- Front cover (Netherlands issue)

Single by Stevie Wonder

from the album Fulfillingness' First Finale
- B-side: "Big Brother"
- Released: August 7, 1974
- Genre: Funk rock
- Length: 3:29
- Label: Tamla Motown
- Songwriter: Stevie Wonder

Stevie Wonder singles chronology
| "He's Misstra Know-It-All" (1974) | "You Haven't Done Nothin'" (1974) | "Boogie On Reggae Woman" (1974) |

Audio video
- "You Haven't Done Nothin'" on YouTube

= You Haven't Done Nothin' =

1974 single by Stevie Wonder

"You Haven't Done Nothin'" is a 1974 funk single by Stevie Wonder, taken from his album Fulfillingness' First Finale and featuring background vocals by the Jackson 5. The politically aware song became Wonder's fourth number 1 pop hit and his tenth number 1 soul hit. It also reached Number 1 in Canada. In the UK the single spent five weeks on the chart, peaking at Number 30.

==Background==
The song was one of his angriest political statements and was aimed directly at President Richard Nixon, who resigned two days after the release of the single. The Jackson 5 provided backing vocals, singing the words "Doo da wop!" during the chorus after Wonder sings "Jackson 5, join along with me, say". The song also features a thick clavinet track and an early appearance of the drum machine. The B-side "Big Brother", also a political statement, was taken from Wonder's 1972 album Talking Book.
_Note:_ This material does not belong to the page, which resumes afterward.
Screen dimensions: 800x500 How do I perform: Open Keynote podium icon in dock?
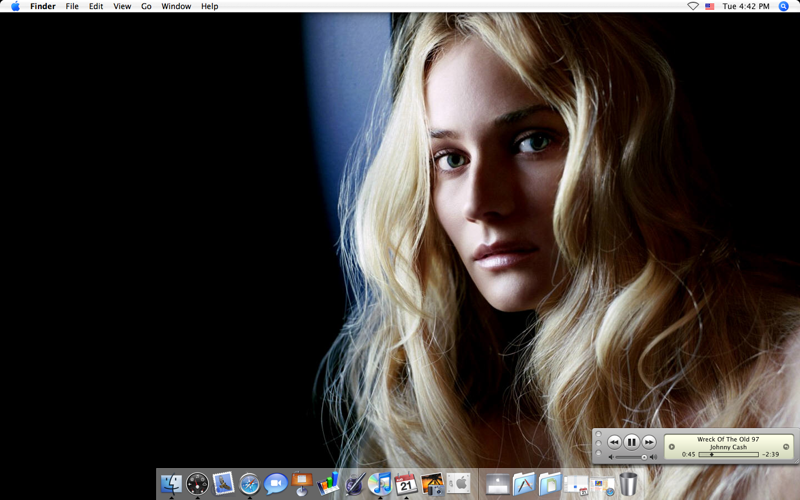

Billboard described "You Haven't Done Nothin" as being "exceptionally powerful" and more subtle than most protest songs, particularly praising the synthesizer arrangement and the vocal performance. Cashbox magazine called it a "super track filled with the memories of the great 'Superstition' a while back" and said that "musically, horns, keyboards, bass and guitar highlight and vocally, aside from Stevie's magic, the Jackson 5 is right in there on 'doo wops.'" Record World called it "a message song to end them all" in which Wonder "deals directly with those who'd only promise their way to a better world."

==Personnel==
- Stevie Wonder – lead vocal, Hohner clavinet, bass drum, hi-hat, cymbal
- Reggie McBride – electric bass
- The Jackson 5 – background vocals
- Robert Margouleff and Malcolm Cecil – synthesizers
- Uncredited – Horns, drum machine

==Covers==
- Roger Daltrey covered the song on his 2018 album As Long as I Have You.
- Billy Valentine covered the song on his 2023 album Billy Valentine & The Universal Truth.